In a highly preferred method, the door removing step includes detaching the 
inner door 10 from the freezer 11 without the use of tools. In a freezer 
well suited for carrying out the new method, at least one of the inner 
doors 10 has a hinge mechanism 43 including a first hinge component 27 
attached to the freezer 11 and a second hinge component 45 attached to the 
inner door 10. The door removing step includes the step of grasping the 
inner door 10 and urging the second hinge component 45 away from the first 
hinge component 27, thereby detaching the inner door 10. 

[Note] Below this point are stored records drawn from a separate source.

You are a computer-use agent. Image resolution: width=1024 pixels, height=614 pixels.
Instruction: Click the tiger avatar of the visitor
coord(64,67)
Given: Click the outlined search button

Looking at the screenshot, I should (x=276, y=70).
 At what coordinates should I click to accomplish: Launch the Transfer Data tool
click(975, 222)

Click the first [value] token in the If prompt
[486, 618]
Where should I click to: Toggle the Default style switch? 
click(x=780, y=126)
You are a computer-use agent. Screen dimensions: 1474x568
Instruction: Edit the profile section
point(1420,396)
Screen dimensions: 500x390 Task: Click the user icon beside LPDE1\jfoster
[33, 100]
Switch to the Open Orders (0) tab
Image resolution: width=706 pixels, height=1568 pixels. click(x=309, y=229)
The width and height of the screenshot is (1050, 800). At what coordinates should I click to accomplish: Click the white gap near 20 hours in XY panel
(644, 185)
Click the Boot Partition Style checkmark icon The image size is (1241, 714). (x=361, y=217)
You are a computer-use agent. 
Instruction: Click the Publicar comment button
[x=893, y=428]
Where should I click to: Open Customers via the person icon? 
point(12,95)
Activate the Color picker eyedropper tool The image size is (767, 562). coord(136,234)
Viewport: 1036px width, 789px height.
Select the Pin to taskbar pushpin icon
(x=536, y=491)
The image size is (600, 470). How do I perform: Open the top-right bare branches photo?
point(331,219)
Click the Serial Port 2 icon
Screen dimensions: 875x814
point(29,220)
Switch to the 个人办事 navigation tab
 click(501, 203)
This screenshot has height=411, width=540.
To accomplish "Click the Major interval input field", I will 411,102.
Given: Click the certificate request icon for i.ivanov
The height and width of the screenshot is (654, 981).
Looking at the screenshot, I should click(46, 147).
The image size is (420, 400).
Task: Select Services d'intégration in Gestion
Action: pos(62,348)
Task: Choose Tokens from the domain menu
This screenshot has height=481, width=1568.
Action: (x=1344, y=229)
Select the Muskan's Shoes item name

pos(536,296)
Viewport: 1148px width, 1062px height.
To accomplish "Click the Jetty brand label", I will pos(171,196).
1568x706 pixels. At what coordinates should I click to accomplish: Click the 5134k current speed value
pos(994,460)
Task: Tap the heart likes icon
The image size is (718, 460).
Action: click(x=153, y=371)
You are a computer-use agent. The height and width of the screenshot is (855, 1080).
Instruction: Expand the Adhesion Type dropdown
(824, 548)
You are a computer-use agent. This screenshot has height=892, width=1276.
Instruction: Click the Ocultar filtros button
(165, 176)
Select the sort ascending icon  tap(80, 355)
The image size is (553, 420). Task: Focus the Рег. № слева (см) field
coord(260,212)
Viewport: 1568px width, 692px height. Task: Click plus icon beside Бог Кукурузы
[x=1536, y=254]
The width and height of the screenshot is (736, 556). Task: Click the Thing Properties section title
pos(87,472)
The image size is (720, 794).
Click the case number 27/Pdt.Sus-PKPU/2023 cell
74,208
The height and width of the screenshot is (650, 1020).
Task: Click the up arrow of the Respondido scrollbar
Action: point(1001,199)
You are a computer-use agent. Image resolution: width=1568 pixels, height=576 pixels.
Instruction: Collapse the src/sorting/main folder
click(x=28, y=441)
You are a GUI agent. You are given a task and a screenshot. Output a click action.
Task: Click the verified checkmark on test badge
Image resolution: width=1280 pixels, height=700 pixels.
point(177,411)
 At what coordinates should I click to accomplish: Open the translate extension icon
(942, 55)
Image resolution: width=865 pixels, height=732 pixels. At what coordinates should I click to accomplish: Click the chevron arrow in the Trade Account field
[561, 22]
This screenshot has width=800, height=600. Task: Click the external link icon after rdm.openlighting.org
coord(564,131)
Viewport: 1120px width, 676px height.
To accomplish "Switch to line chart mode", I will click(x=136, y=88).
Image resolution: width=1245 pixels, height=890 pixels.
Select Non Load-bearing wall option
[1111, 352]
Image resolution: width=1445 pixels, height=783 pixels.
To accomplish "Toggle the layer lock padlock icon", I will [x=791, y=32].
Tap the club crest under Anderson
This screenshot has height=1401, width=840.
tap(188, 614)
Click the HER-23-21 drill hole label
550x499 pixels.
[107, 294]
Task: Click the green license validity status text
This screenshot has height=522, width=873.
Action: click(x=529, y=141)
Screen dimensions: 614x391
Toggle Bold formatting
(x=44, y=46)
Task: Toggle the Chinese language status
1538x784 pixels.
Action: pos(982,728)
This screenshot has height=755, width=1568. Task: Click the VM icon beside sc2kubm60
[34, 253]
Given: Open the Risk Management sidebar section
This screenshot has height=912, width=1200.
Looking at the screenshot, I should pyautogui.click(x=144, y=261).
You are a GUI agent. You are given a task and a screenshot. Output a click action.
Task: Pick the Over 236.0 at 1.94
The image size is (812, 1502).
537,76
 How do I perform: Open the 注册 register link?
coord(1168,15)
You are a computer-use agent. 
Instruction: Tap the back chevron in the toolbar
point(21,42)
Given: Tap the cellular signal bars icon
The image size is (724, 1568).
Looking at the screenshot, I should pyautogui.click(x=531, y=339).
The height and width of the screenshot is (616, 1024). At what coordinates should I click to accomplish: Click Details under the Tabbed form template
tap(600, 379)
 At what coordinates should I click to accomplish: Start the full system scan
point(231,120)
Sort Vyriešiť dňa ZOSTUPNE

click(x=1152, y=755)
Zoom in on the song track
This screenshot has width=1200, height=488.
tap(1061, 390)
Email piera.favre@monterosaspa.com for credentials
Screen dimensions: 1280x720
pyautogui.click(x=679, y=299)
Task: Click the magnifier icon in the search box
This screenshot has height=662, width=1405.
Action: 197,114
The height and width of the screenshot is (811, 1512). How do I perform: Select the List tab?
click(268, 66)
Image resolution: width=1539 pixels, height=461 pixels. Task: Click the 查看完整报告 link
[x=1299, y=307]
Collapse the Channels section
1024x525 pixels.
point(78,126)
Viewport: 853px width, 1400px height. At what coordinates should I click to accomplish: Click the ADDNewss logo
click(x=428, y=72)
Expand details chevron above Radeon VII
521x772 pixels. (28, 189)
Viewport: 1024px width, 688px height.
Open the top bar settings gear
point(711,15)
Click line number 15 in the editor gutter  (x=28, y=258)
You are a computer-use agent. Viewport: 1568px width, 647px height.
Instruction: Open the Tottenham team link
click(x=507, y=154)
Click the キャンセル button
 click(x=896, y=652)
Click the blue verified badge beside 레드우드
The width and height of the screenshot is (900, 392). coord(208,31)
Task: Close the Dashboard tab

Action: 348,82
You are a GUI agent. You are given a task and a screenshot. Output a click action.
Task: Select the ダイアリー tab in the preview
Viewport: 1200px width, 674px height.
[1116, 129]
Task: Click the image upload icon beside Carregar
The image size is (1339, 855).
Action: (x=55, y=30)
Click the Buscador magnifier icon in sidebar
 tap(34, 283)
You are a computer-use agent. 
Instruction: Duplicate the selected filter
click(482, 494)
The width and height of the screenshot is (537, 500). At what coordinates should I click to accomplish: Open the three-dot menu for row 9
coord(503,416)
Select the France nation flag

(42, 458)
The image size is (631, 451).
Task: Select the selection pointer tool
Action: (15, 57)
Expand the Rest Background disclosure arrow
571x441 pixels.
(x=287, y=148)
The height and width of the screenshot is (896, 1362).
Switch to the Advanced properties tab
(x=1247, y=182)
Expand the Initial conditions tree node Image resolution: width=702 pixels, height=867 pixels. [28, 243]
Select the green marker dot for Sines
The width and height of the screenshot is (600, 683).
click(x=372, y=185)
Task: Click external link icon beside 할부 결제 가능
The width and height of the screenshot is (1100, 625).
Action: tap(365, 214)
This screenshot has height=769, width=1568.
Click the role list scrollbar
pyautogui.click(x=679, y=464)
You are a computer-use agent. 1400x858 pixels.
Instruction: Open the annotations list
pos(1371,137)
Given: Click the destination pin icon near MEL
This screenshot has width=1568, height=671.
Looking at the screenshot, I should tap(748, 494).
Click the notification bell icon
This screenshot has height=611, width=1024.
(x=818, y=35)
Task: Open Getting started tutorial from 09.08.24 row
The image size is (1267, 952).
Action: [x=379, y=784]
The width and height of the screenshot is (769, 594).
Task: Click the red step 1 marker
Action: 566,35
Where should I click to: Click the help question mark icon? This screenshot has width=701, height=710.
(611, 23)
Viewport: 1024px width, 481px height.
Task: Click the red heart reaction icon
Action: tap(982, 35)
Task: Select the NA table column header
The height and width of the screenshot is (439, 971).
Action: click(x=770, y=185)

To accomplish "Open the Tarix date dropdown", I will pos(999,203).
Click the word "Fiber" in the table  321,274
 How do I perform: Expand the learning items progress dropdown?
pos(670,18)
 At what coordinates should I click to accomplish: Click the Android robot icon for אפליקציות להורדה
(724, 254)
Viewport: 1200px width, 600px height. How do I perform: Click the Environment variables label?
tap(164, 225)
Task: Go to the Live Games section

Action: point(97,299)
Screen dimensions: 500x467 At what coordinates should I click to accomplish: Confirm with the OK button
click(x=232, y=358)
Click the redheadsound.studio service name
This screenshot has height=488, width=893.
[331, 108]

An arrangement facilitating speedy inner door removal without tools, one of 
the hinge components 27, 45 (e.g., the first component 27 attached to the 
freezer 11) includes a pin-like projection 47 and the other hinge 
component 45, 27 (e.g., the second component 45 attached to an edge 49 of 
the inner door 10) includes a ferrule-like tube 51 for receiving the 
projection 47. The inner door 10 (with its attached hinge component 45) is 
lifted slightly upward to "clear" the projection 47 and the tube 51 from 
one another. Detachment is in seconds and without the use of tools. 
While the inventive method has been described in connection with a few 
preferred variations, it should be understood clearly that such variations 
are by way of example and are not limiting.